The premise has a built-in existential zing — it’s like The Wages of Fear redone at roller-coaster tempo. With the prospect of death looming at every red light, the thrills don’t need to be hyped, and first-time director Jan de Bont, a former cinematographer (Basic Instinct, Lethal Weapon 3), takes pains to mount this collision-course fantasy with as much verisimilitude as possible. Like George Miller in The Road Warrior, he lets the action unfold in real time, measuring with a kind of giddy, heart-in-the-throat exactitude every dip of the speedometer, every loony hairpin turn. It’s a pleasure to be in the hands of an action filmmaker who respects the audience. De Bont’s craftsmanship is so supple that even the triple ending feels justified, like the cataclysmic final stage of a Sega death match. De Bont understands that the best suspense is honest suspense. He wants us to know exactly what it feels like to be on that bus.

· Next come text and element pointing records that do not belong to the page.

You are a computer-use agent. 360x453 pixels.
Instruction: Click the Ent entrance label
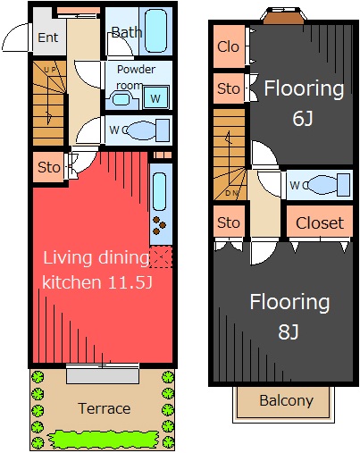[47, 38]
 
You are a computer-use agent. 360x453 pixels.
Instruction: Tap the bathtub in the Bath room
[155, 31]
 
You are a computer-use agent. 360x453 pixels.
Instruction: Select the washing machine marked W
[155, 97]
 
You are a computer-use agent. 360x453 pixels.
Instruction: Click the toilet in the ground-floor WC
[147, 130]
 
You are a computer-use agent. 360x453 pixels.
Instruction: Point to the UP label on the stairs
[50, 70]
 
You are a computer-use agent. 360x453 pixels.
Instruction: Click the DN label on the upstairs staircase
[231, 193]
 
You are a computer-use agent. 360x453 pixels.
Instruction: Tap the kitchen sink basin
[160, 191]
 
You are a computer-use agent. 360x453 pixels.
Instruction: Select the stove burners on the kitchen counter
[159, 225]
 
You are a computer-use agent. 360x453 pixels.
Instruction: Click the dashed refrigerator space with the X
[161, 256]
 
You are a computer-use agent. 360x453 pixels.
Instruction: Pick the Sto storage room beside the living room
[48, 167]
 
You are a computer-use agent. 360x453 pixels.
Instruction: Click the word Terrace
[105, 408]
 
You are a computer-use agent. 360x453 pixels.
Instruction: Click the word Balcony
[287, 401]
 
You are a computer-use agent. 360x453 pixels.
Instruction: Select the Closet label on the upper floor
[320, 223]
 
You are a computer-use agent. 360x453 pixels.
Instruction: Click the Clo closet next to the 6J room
[229, 46]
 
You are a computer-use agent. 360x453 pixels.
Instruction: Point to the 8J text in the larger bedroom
[289, 331]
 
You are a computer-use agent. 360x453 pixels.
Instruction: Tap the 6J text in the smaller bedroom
[303, 118]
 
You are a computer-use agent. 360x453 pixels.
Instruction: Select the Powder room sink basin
[121, 99]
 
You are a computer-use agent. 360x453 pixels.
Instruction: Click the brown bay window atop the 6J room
[284, 16]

Holding the movie together is Reeves, who does more than slip inside the pumped-up skin of the Willis/Stallone nihilist superman; he makes the character his own. There are many pressure-cooker laugh lines in Speed, but the slyest joke of the movie is the way the image of Jack the fearless, go-getter hero plays off Reeves’ blank-generation stupor. His face as pale and expressionless as a mime’s, he’s the most implacable of daredevils, a guy who’ll lie face up on a tiny cart and glide underneath a racing, booby-trapped bus because, on some level, he’s too dazed to give a damn about his own safety. As Howard Payne, the mad bomber whose thumbless hand looks like a package of raw hamburger, Dennis Hopper transcends his recent movie-psycho turns (and just about everyone else’s). Watching news reports of the bus fiasco on four TVs at once, he’s not just crazy-charismatic, like John Malkovich’s gonzo creeps-he’s genuinely unhinged, a jittery genius wreck who launches these schemes to soak up his excess energy. Hopper is the perfect maniacal spark plug for a movie in which a zooming bus becomes a pop metaphor for a world speeding chaotically out of control. Even Hitchcock, I think, would have approved.